Culture of Critique: Prelude to WALLET Magazine’s Issue #9

Last week, WALLET launched “Culture of Critique”: the magazine’s ninth edition, dedicated to “conversation on fashion criticism and its numerous contemporary forms.” Between collection reviews, society columns, luxury industry reports, brand profiles, and of course, paid content, the distinction between coverage, critique, and commerce is increasingly blurred. In fact, in the current landscape, these modalities may have already converged. Wallet editor-in-chief Elise By Olsen set out to investigate nonetheless, sitting down with Robin Givhan of The Washington Post, anonymous/independent commentator Steve Oklyn, and The New York Times‘ chief fashion critic Vanessa Friedman. Published alongside the interviews is a visual essay including contributions from Agnès B., Ann Demeulemeester, Gauntlett Cheng, Hermès, Miu Miu, Robert Wun, Susan Cianciolo, Takahiromiyashita The Soloist, Telfar, Undercover, and Vacquera, brought together in a 20-page synthesis of views from across the industry. And just to make sure we’re not just consuming, but also contributing to discourse, an evaluation form inviting readers to use a five-star rating system to review the contents is included with each magazine. Featured below, an excerpt from the new issue’s editorial “Prelude” sets up a crucial question: if there remains a difference between corporate agenda and critical practice – and a desire for their coexistence without compromise – how do we navigate the binary to effectively “do both”?
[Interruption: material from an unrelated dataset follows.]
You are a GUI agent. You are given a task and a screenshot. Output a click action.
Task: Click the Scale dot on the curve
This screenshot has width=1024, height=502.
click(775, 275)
Criticism is perhaps the least understood part of fashion. Its history is obscured by its non-academic genesis, and intertwined with an industry that relies on symbolic value or industrial manufacturing to create profit. As the fashion industry grew during the Industrial Revolution, so did its presence in culture and printed media. The road from the earliest magazines (more akin to illustrated newspapers) to the ad-filled bibles of the modern and urban consumer may have consistently featured writing, but could hardly always be deemed criticism: often, words in magazines were there in the service of promoting fashionable lifestyles. A potential pivot can be found in Roland Barthes’s “Fashion System” (1967) revealing the function of the written word in the fashion industry. Today we have several courses dedicated to the studies of semiotics of fashion, fashion journalism as well as academic and scholarly research on topics related to fashion. Still, fashion never established its own critical canon – and the outlines of the practice remains flimsy today. With the advent of the internet and online activities, criticism changed once more. The visual aspects of fashion criticism grew, as the fast pace of social media desired a faster, snappier, and sassier response than that of academia. This has again been monetized as capitalism knows no boundaries.
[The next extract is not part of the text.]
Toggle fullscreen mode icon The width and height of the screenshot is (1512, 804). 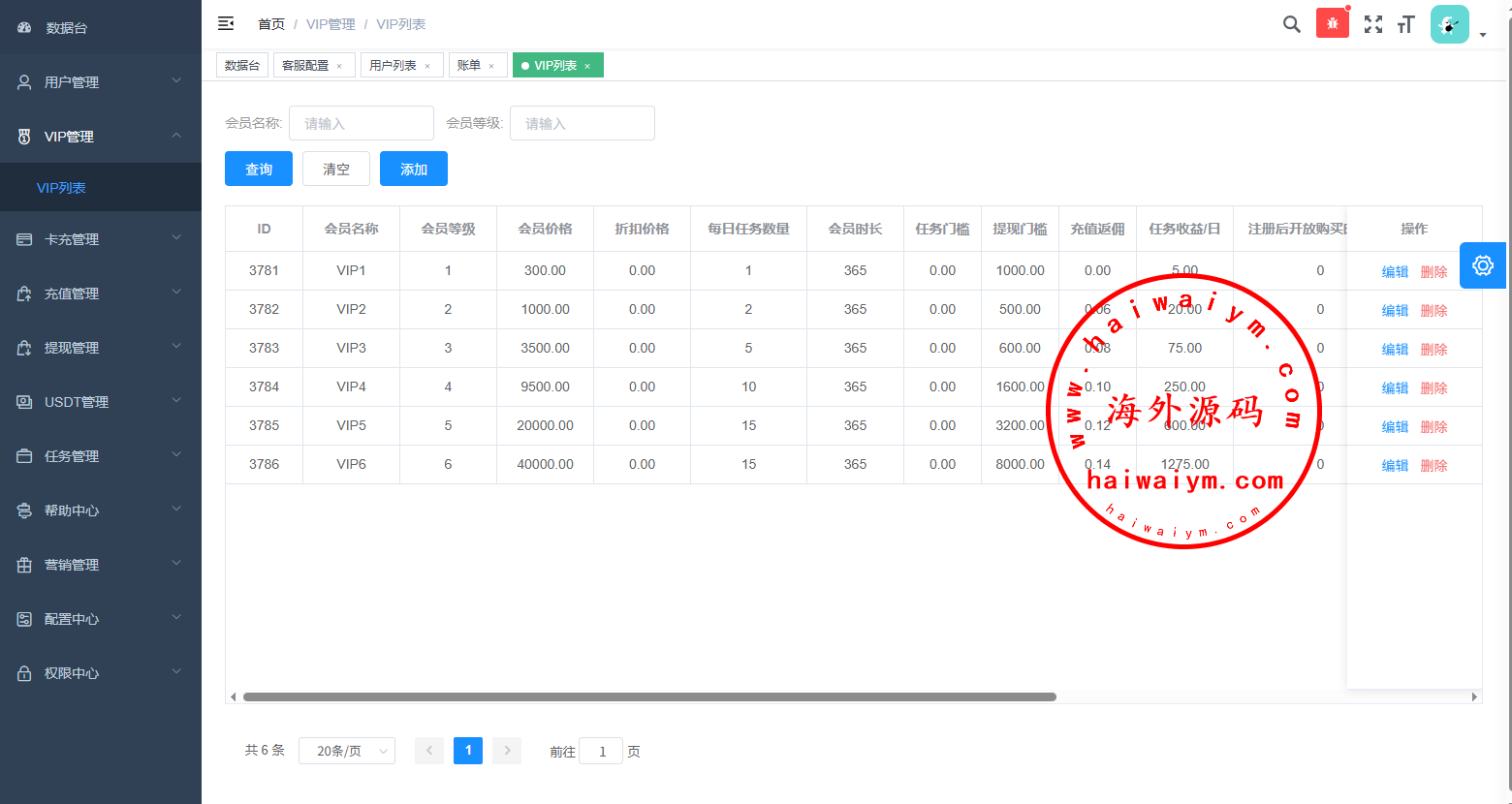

And it’s always about the money. As the fashion industry is trying to make room for a diversity of shapes, colors, abilities and age, the fashion magazines seem to be on a lethal diet. The advertisers are disappearing from traditional print media, and new partnership deals are forged in order to make a buck from fashion publishing. These magazines were never the site of fashion criticism, but afforded us an example of the conjoined relationship between fashion writing and the fashion industry. We want to know where the money went? Did it all go to sponsor influencers on Instagram? Is anyone even online anymore? The economic models of Instagram influences are as compromised as the printed magazines that preceded them. But with this new financial paradigm shift, there is also the opportunity for criticism to rear its ugly head. We are particularly interested in these sites of criticism that operate in anonymity, and embrace the new circulation politics of social media. Not that criticism is inherently anti-capitalistic. Is criticism a business like any other, or, is it exceptional?
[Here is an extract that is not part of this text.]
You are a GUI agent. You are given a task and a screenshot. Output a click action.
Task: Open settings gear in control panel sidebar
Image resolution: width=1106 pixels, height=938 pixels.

In the current landscape of fashion media, criticism seems to rest at an awkward threshold between, on the one hand, perpetuating the romantic fantasies of the fashion industry, and on the other, ferociously exposing its various problematic operations. While the historic category of the fashion review has become increasingly critically compromised and redundant, often offering little more than covert promotion of a magazine’s advertisers, the non-hierarchical fashion social media has tasked itself to become a kind of watch-dog of the industry, “calling out” issues particularly as they relate to representation, social justice and environmental responsibility. The age-old themes of fashion criticism –formal analysis, political discussion, economic evaluation – remain, but have shattered into media micro-spheres, picking up pace while diminishing in “quality.” The old guard – corporate media – are still married to lucrative advertising deals, trying to keep up or take a resistant stance, or both, depending on the day. This is all to say that technology plays a huge role in, not only the dissemination of criticism, but its formation. Do we deserve a different critical discourse than what we have? What is the difference between call-out, gossip, and criticism? Are we critiquing the creative fashion or the corporate industry – or is it possible to productively do both?